WHAT THE TASK REQUIRES.
Copy each line of the records that includes "icon".

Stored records
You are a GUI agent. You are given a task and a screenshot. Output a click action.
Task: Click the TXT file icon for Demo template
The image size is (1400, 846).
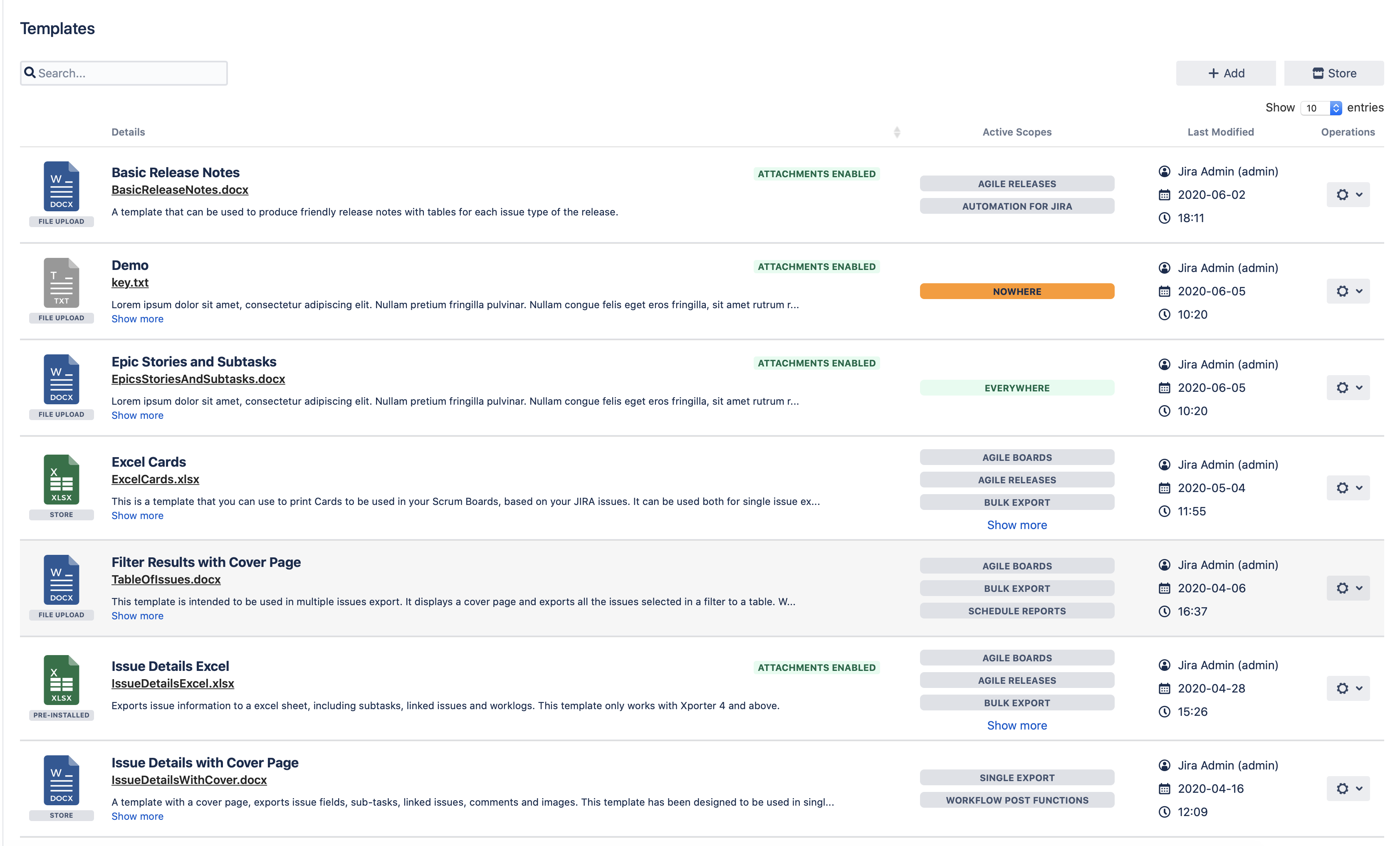[62, 283]
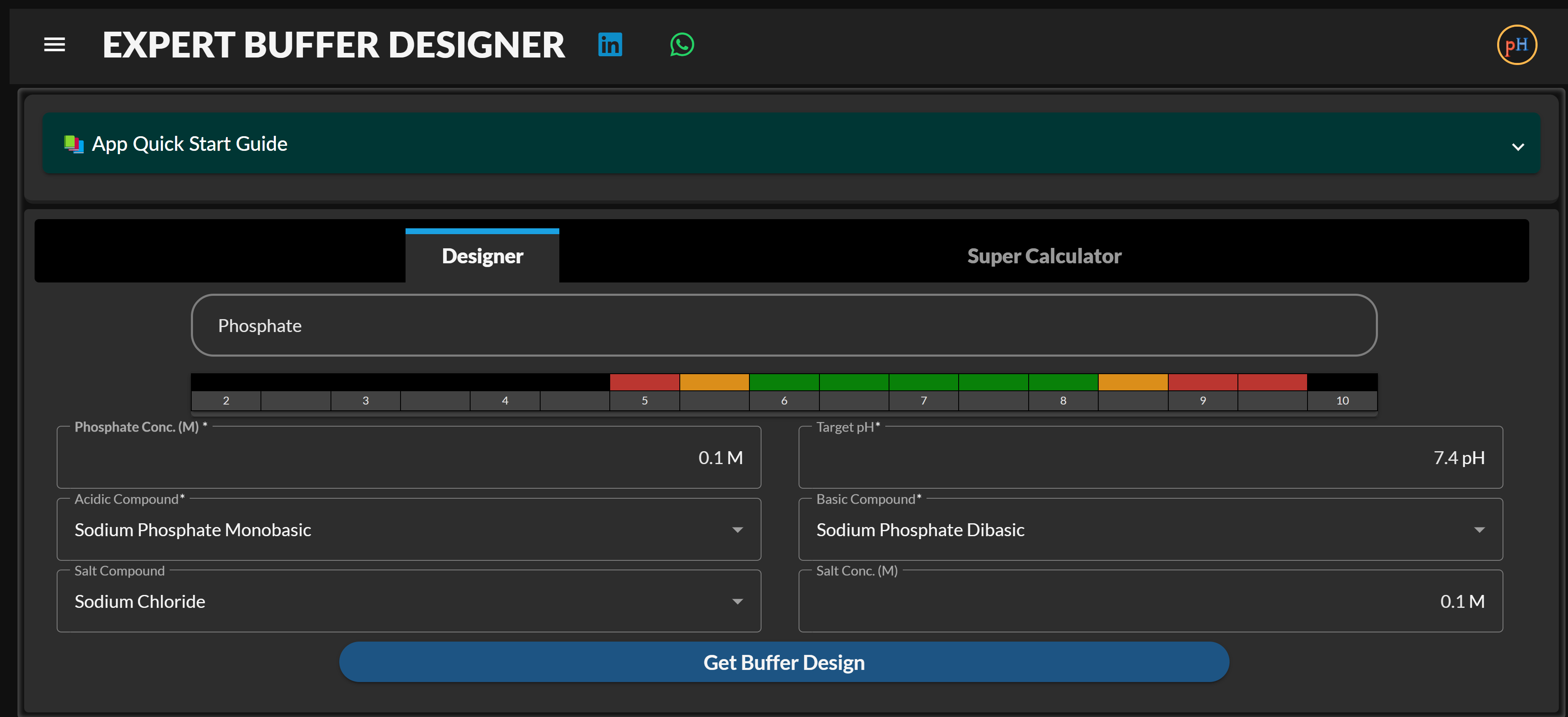Open the hamburger navigation menu
This screenshot has width=1568, height=717.
point(54,45)
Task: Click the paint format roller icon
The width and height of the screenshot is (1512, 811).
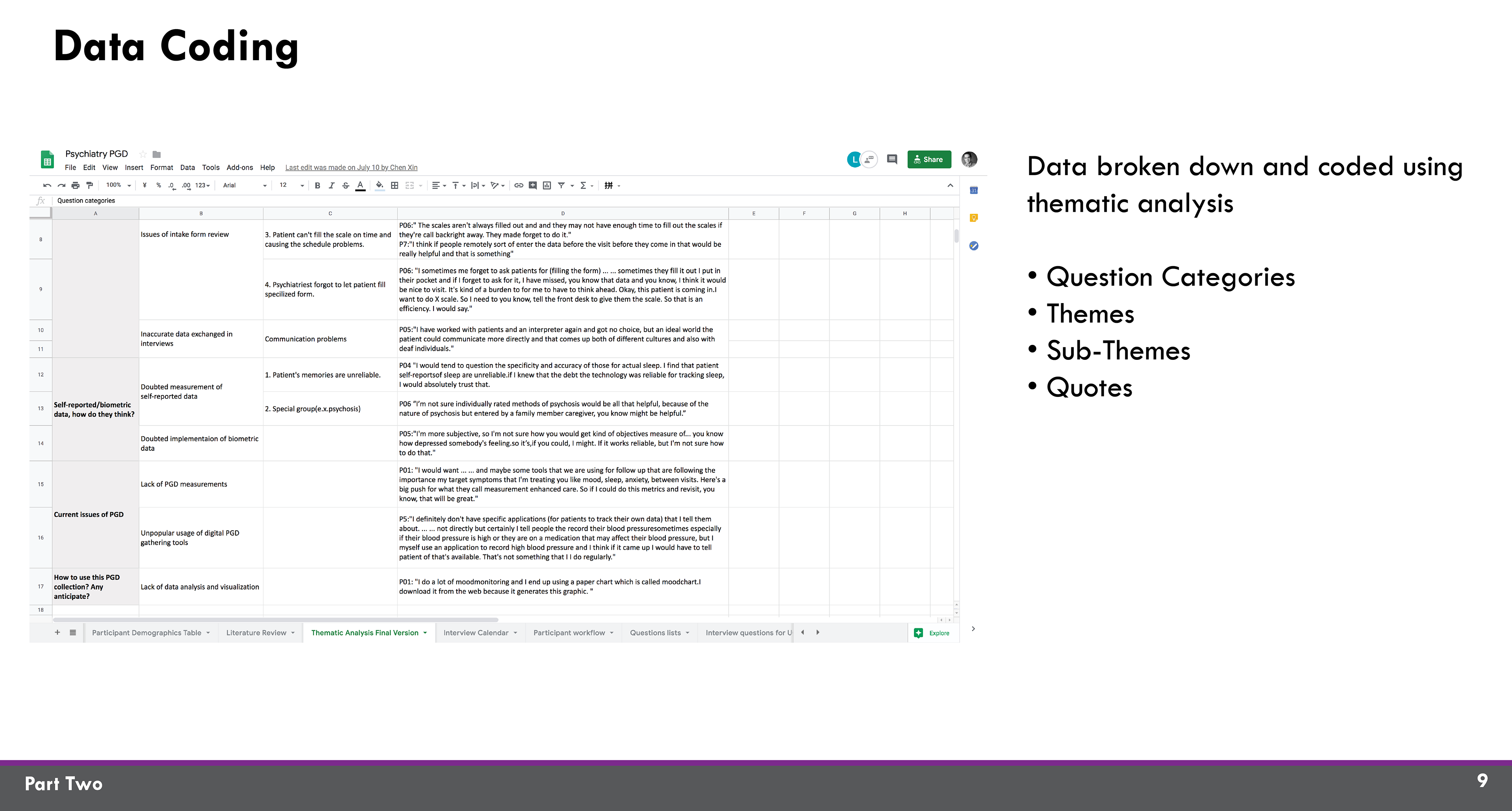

TASK RESULT.
Task: Click the TXT file icon for Demo template
Task: Click the paint format roller icon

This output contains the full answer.